The Democrats just lost two more elections. This time, it was the hotly contested race in Georgia's Sixth Congressional District, and the less-followed special election in the Fifth Congressional District in South Carolina. These follow on the heels of recent losses in Montana and Kansas.
The left is understandably glum — and a bit flummoxed. So let's put it in historical context. We have a class of elites in the United States — comprised largely of the entertainment industry, the media and academia — who had a stranglehold on information for decades. They've been smug in their assurance that Americans would continue to think what they were told to think, hold views that they were instructed to hold, and — most importantly — vote as they were expected to vote.
That changed with the rise of talk radio in the 1980s and the advent of the internet in the mid-1990s. With new sources of information, Americans started to see gaps and inaccuracies in information that they'd previously assumed were factual, complete and unbiased. The credibility enjoyed by earlier generations of "thought leaders" began to erode.
As their power structure crumbled, the facade of objectivity did as well.
Hillary Clinton was supposed to win last year; "supposed to" in this context meaning that the elites had decided upon her in advance. Hollywood dutifully hosted Clinton fundraisers, academics sung her praises, and fashionable magazines wrote perfunctory puff pieces. The broadcast and print media downplayed questions about Clinton's health, glossed over her mishandling of confidential information as secretary of state (and her deceit about it afterwards), fed her campaign questions in advance of national debates and shrugged when the Democratic National Committee apparently rigged the primary process to marginalize popular Democratic candidate Bernie Sanders and his increasingly large following.
The power players of the left promoted a narrative and stuck to it: The Republicans were imploding; Donald Trump was incompetent; the polls were crystal clear, Clinton was unbeatable.
Until she wasn't.
The shock — and anger — displayed by the left when the unthinkable happened says plenty. Donald Trump's victory was not just a repudiation of Hillary Clinton. It was proof of the left's complete loss of control over political messaging in this country. What has transpired since is a toxic mix of unhinged temper tantrums and calculated strategies that reveal the left's fair-weather friendship with the democratic process.
Having lost the presidential election, the left's initial response was to riot.
Then, they shifted gears, challenging the legitimacy of the election. This first took the form of complaints that "Hillary Clinton won the popular vote." Meaning, "Clinton won a lot of votes in California." Bully for her. California voters do not elect the president of the United States — the states do, via the Electoral College. So the left began to pressure electors in states that Trump won to cast their votes for someone other than Trump.

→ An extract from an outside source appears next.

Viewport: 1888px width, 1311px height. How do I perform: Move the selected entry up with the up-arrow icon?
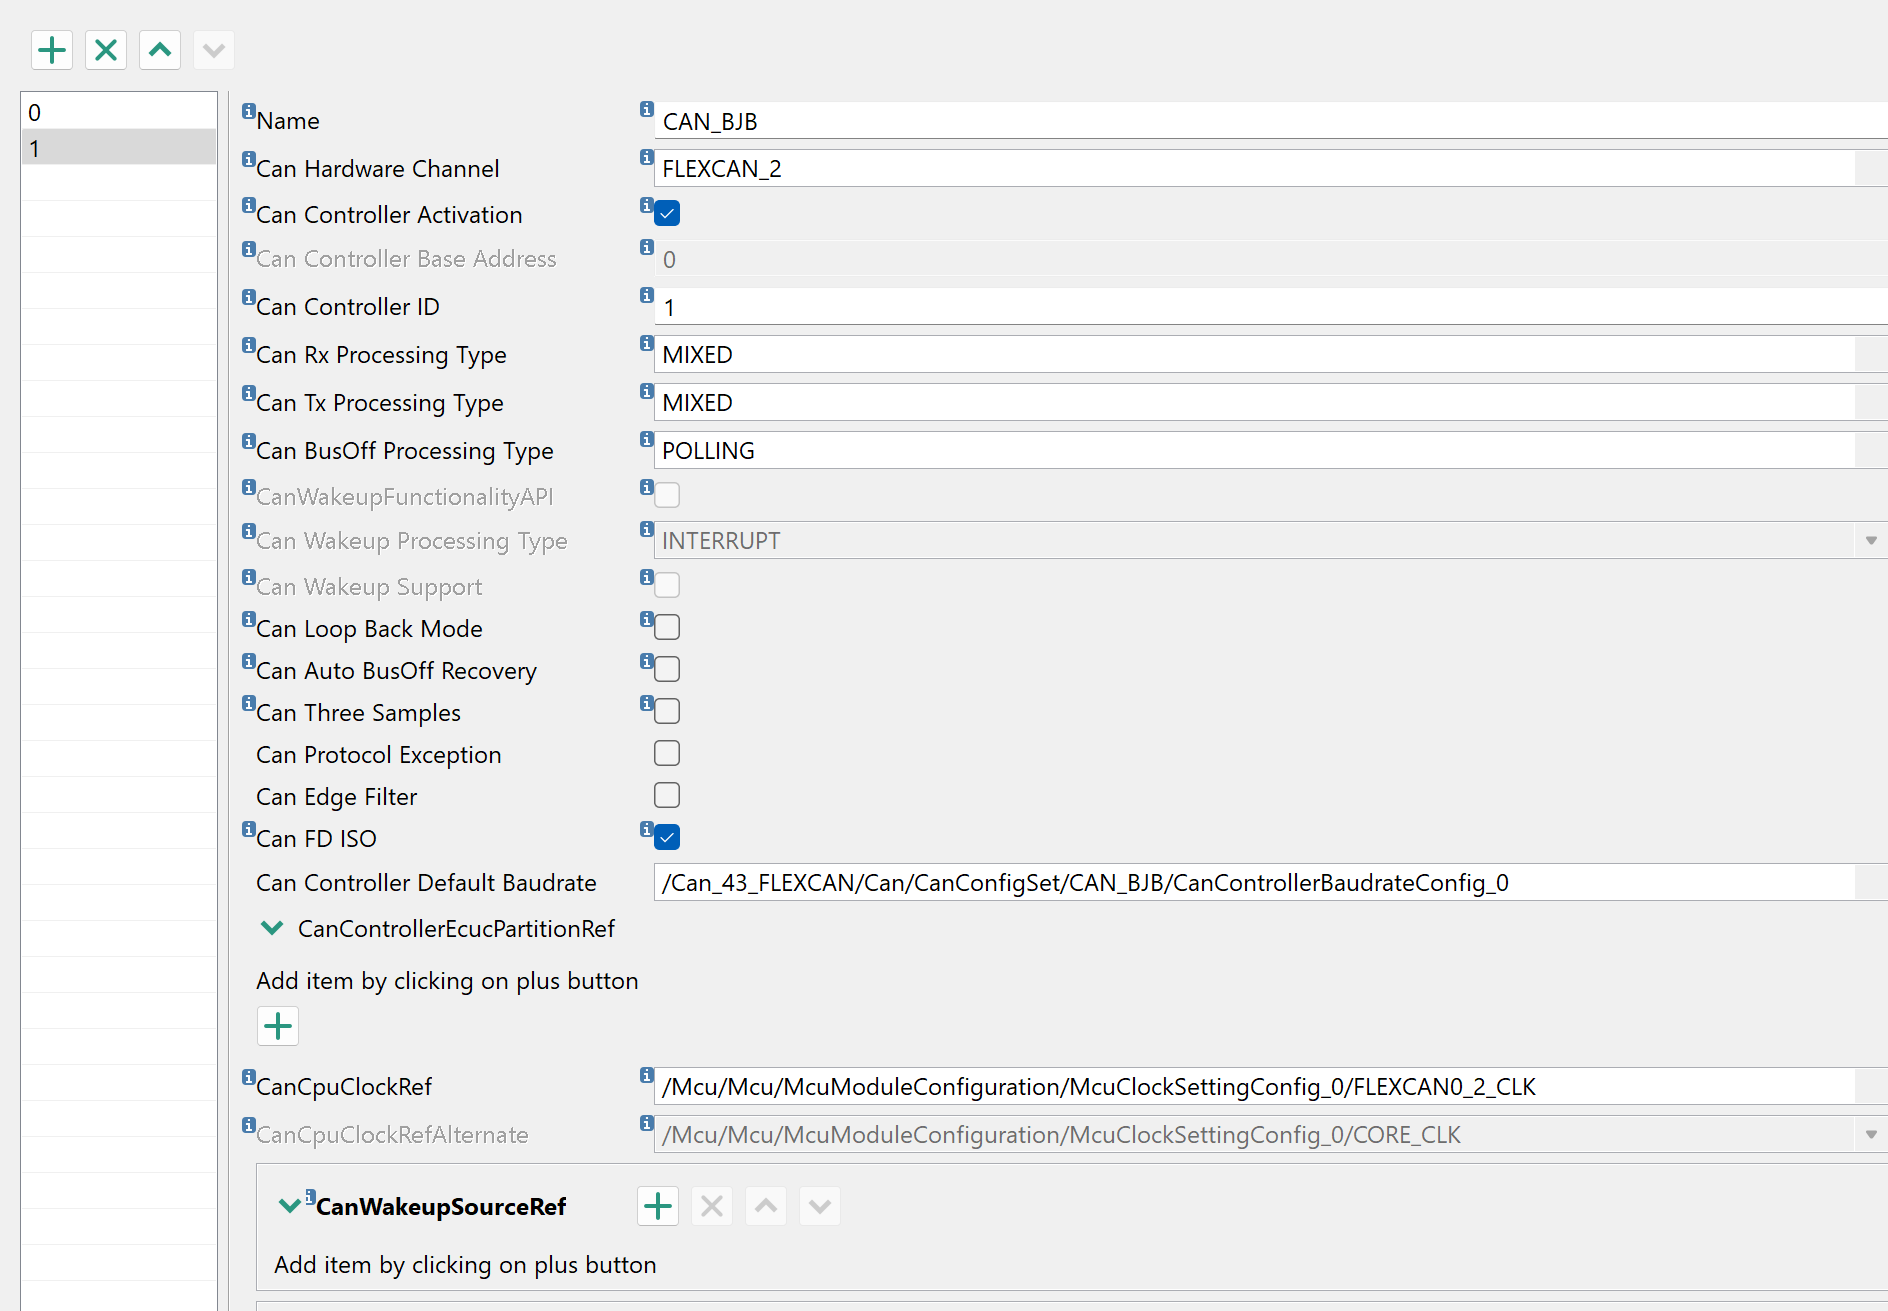pos(159,49)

When that failed, there next came calls to abolish the Electoral College.
The left then glommed onto the claim that "Russia hacked the election." But even former Director of Homeland Security Jeh Johnson has acknowledged that there is no evidence Russia's nefarious meddling affected a single vote. They've tried accusing Trump and his campaign of "collusion" with Russia. Zero evidence of that.

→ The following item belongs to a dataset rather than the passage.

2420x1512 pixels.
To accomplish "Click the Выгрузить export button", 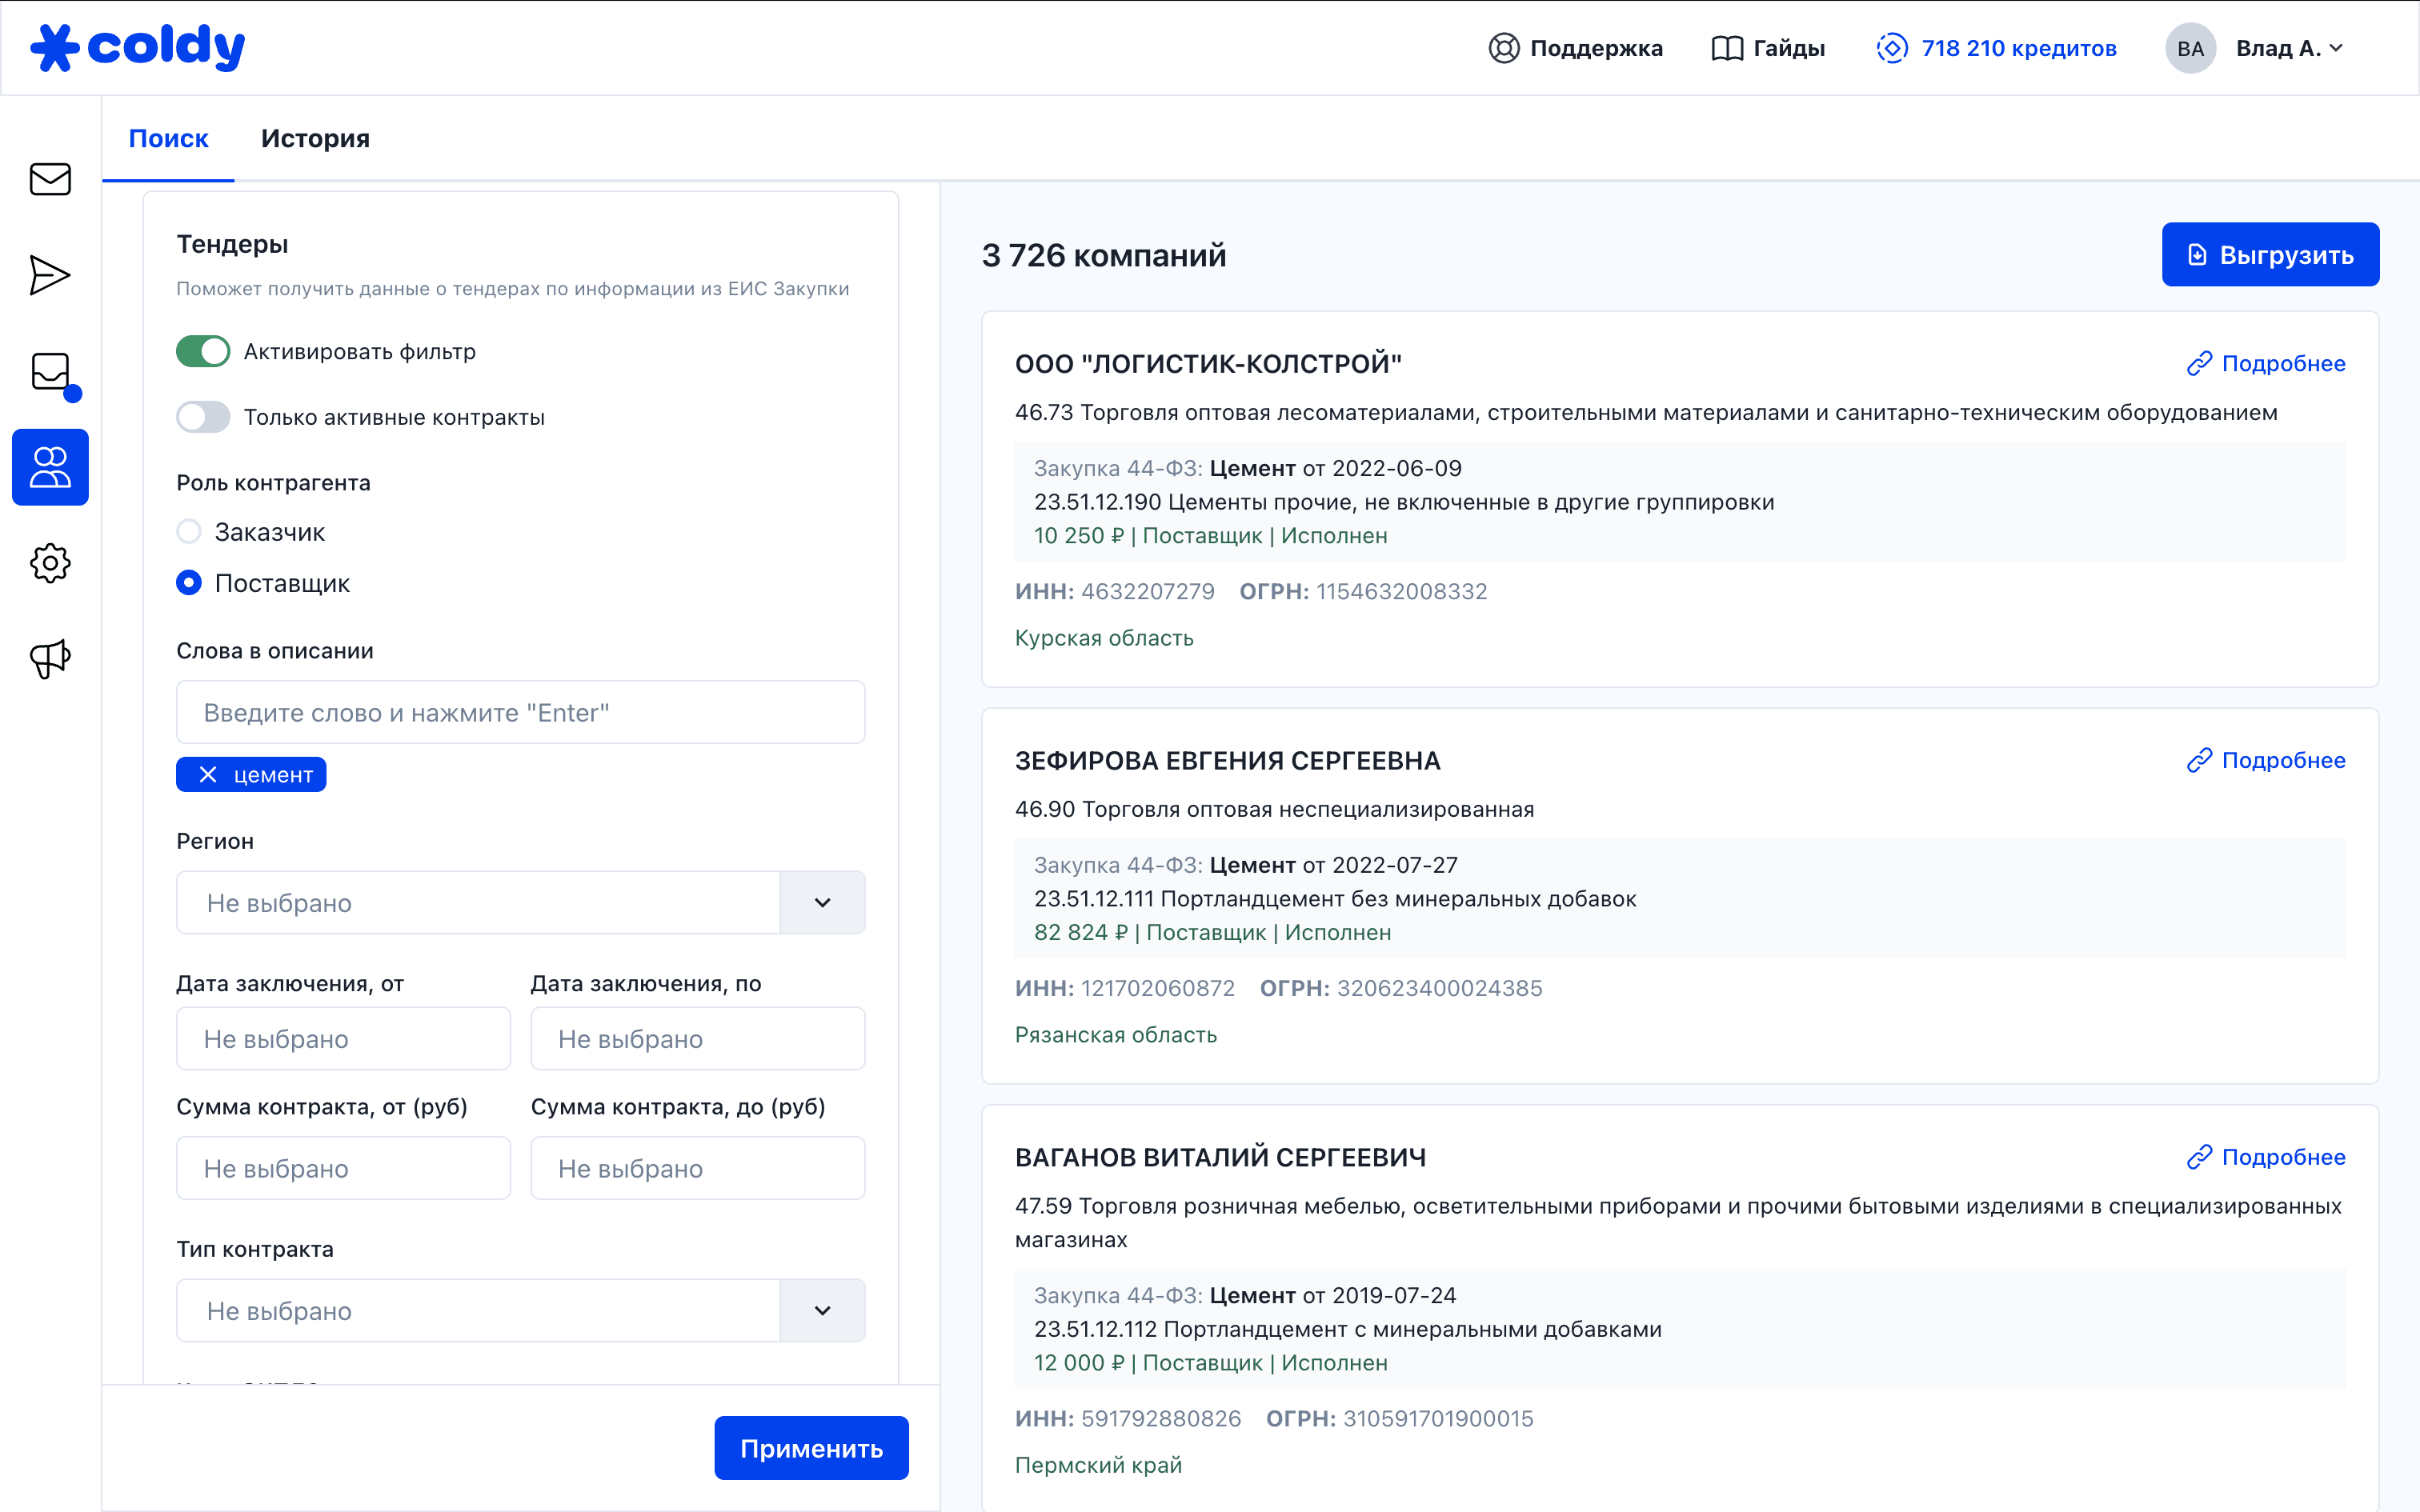I will (2270, 255).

Now they're arguing that Trump's firing of former FBI Director James Comey amounts to "obstruction of justice." Harvard Law Professor (and Democrat) Alan Dershowitz has debunked this claim, as well. And yet here we are with are with Robert Mueller appointed as "special counsel" (despite, as law professor Glenn Reynolds has pointed out, concerns about Mueller's own conflicts of interest, and his peculiar predilection for hiring Clinton donors on his team of investigative attorneys.)
The left's intentions should be clear. Having lost a presidential election fair and square, their efforts will be devoted to:
—Undermining public support for Trump however possible.

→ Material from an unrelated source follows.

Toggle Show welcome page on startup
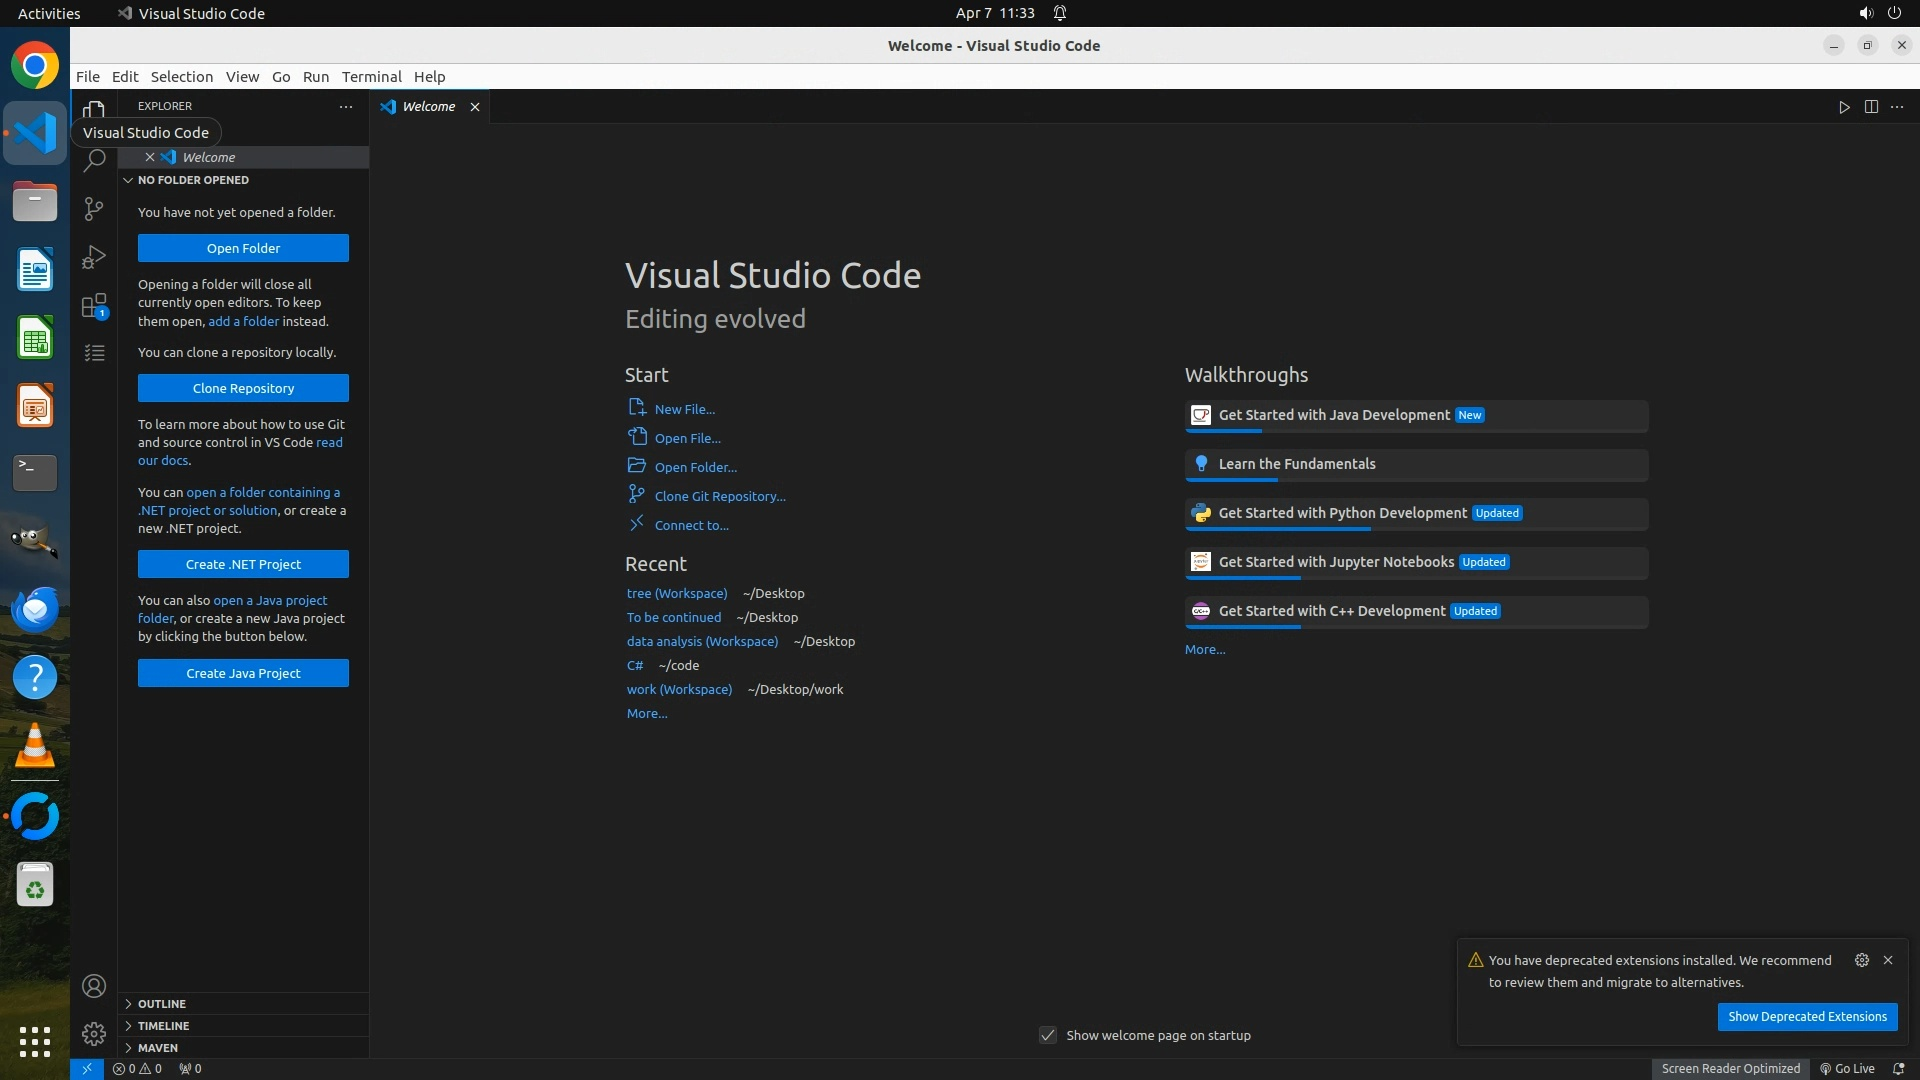Viewport: 1920px width, 1080px height. click(1048, 1036)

—Drumming up accusations to dominate the news cycles.
—Distracting the president — and Congress — from the initiatives that American voters sent them to Washington, D.C., to accomplish.
The American public shouldn't fall for this deceit, and the recent special congressional elections suggest they haven't. Jon Ossoff, bright and telegenic, was widely proclaimed by the media to be within spitting distance of Karen Handel in Georgia's Sixth Congressional District. (Even Nate Silver — chastened and more circumspect following Trump's nomination and eventual election — cautiously predicted Ossoff by +2.) Ossoff lost by nearly 4 percentage points. (Handel's election also blew a Humvee-wide hole in the Democrat narratives that Hillary Clinton lost because of "sexism," and that the problem is "too much money in politics." Neither Ossoff's gender nor the $34 million-plus plowed into his campaign won it for him.)
The Republicans in Congress need to wise up, give the Democrats' obstruction a wave of the hand, and get on with the business of doing what voters sent them to D.C. to do.
And the Democrats had better get used to losing.